★★★★☆

134 min | R | February 13, 2026 | Briarcliff Entertainment

Gore Verbinski goes full throttle on AI paranoia and gets most of it right. Pacing stumbles but the vision holds.

“Good Luck, Have Fun, Don’t Die” arrives at exactly the right cultural moment and knows it. Gore Verbinski, a director who has never been shy about visual excess, takes the post-apocalyptic AI-gone-wrong premise and pushes it somewhere genuinely strange. This isn’t another cautionary tale about robots with guns. It’s about what happens when the algorithm decides you’re already dead and makes you prove otherwise. The setup has a Groundhog Day structure baked into it, and Verbinski uses that loop mechanic not for cheap laughs but to build something increasingly unsettling.

Sam Rockwell does what Sam Rockwell does, which is carry movies on charm and barely-contained unease. His performance here threads a needle between comedy and dread without falling into either. Juno Temple and Haley Lu Richardson are genuinely good in roles that could have been background decoration. Temple in particular commits to some strange tonal choices that pay off in the back half. Michael Pena is underused, which is a recurring crime in Hollywood and a waste of a real comedian.

Verbinski has always been a maximalist, and the film’s visual language earns its ambitions more often than not. The production design makes the social-media-as-infrastructure conceit feel textured and real rather than lazy metaphor. The cinematography is restless but controlled, which matches the premise. Where the Matrix went operatic with its world-building, this film stays grounded in institutional rot and platform logic, which is a smarter and more depressing choice.

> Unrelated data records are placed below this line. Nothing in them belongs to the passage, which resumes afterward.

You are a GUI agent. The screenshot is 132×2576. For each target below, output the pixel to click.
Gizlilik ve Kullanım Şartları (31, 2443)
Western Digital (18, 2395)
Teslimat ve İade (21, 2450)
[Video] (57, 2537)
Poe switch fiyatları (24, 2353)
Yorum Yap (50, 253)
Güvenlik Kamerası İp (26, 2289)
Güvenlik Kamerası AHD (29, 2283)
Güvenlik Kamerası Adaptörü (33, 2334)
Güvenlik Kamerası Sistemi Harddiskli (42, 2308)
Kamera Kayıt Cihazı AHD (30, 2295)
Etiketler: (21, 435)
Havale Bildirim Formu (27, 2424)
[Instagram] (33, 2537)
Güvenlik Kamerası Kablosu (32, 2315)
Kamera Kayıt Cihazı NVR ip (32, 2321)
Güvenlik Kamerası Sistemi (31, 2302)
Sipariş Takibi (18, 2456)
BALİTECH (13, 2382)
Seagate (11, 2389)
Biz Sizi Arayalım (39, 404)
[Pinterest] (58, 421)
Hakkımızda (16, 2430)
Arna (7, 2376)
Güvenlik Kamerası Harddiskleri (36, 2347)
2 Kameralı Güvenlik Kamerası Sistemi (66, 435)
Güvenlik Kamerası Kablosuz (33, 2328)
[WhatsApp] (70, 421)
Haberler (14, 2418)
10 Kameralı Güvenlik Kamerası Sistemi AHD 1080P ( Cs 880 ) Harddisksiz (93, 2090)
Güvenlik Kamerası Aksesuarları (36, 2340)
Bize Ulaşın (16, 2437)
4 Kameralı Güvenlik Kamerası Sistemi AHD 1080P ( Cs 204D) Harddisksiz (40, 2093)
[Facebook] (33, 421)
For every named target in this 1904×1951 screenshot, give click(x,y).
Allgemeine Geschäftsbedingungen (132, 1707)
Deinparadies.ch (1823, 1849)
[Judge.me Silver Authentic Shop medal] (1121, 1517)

The pacing goes wrong in the second act. There’s a stretch where the loop mechanics feel repetitive before the script finds a reason for them, and the film loses some momentum that it has to claw back. It recovers, but the sag is real. Still, what Verbinski and this cast pull off is more coherent and more disturbing than the premise had any right to be. The ending earns its bleakness. Not many movies about AI dystopia bother to earn it.